= Beginning of Section =

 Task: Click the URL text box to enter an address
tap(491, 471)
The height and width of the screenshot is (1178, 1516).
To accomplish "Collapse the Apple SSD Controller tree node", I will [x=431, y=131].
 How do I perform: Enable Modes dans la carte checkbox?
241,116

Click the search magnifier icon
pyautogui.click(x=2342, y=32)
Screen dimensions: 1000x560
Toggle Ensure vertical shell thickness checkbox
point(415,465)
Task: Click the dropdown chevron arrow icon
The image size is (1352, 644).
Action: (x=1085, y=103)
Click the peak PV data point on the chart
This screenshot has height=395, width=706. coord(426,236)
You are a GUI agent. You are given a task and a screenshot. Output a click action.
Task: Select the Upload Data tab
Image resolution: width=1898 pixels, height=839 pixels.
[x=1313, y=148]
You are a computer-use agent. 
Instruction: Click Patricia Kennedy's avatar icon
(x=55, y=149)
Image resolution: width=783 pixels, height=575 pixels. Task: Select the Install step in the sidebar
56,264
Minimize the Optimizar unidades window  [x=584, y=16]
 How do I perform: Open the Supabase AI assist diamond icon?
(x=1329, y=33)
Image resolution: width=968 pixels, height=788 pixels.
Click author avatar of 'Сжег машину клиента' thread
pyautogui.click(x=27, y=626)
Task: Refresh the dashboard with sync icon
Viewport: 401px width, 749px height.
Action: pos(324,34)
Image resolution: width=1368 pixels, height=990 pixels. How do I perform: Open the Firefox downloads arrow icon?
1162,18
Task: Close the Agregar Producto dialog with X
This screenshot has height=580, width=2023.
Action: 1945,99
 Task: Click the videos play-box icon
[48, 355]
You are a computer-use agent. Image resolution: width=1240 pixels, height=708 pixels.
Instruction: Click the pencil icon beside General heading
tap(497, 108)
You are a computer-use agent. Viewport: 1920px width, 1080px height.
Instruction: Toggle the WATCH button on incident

= End of Section =

**Work instruction**
All lines from the one containing "Click author avatar" to the last line of the material above must be copied exactly, and only those.

**Solved exercise**
Click author avatar of 'Сжег машину клиента' thread
pyautogui.click(x=27, y=626)
Task: Refresh the dashboard with sync icon
Viewport: 401px width, 749px height.
Action: pos(324,34)
Image resolution: width=1368 pixels, height=990 pixels. How do I perform: Open the Firefox downloads arrow icon?
1162,18
Task: Close the Agregar Producto dialog with X
This screenshot has height=580, width=2023.
Action: 1945,99
 Task: Click the videos play-box icon
[48, 355]
You are a computer-use agent. Image resolution: width=1240 pixels, height=708 pixels.
Instruction: Click the pencil icon beside General heading
tap(497, 108)
You are a computer-use agent. Viewport: 1920px width, 1080px height.
Instruction: Toggle the WATCH button on incident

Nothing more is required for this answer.